Cryo-em has been key to understand the molecular mechanisms of both HIV and SARS and manipulate them for the good of human health, she says. Another powerful tool, called negative stain EM, run by Robert J Edwards, head of Negative Stain EM in DHVI Structural Biology, provides a quick assessment of structures at low resolution so the team can select candidates to evaluate further on cryo-EM grids.
Acharya has built most of her DHVI group from scratch. Early on, she looked for people who enjoyed and excelled at previous jobs, no matter the skill set and then gave them the space and various tasks to explore lab duties to see what strengths reveal themselves. For example, a nurse hired for administrative tasks is now one of the lab’s top biochemists.

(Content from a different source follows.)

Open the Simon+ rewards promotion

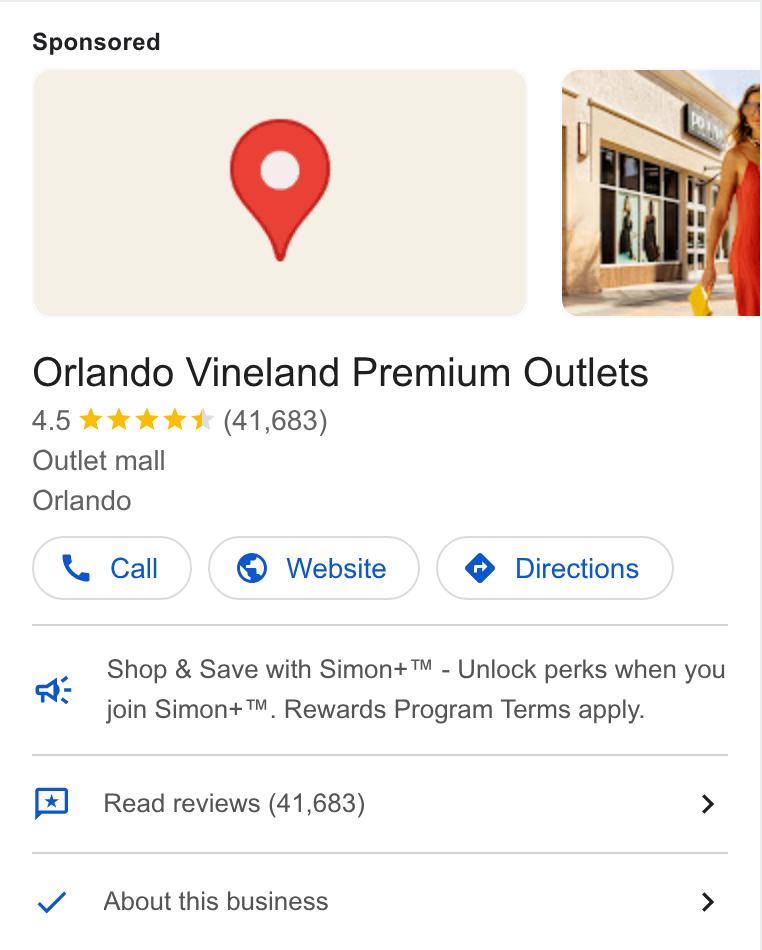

In the lingering months of the pandemic, Acharya’s structural biology work is focused on the SARS-CoV-2 spike and the HIV-1 Env. For SARS, the major goals are to continue to understand the mechanics of the spike and translate this knowledge toward developing a pan-coronavirus vaccine in the long term. For the short term, Acharya’s team is working closely to support the DHVI vaccine teams by rapidly determining structures of new antibodies that will both be useful for passive vaccination and will also inform ongoing active vaccine studies.
For HIV-1, the group is using structural biology to trace the development and maturation of antibodies in HIV infected patients, and translating this knowledge to guide the immune system to develop a similar response. The first steps were taken in the December 2019 Science paper, where Acharya and her colleagues reported an engineered HIV-1 protein that stimulated and multiplied rare antibody responses in people. The next steps are to guide these responses to become broadly neutralizing antibodies against the virus.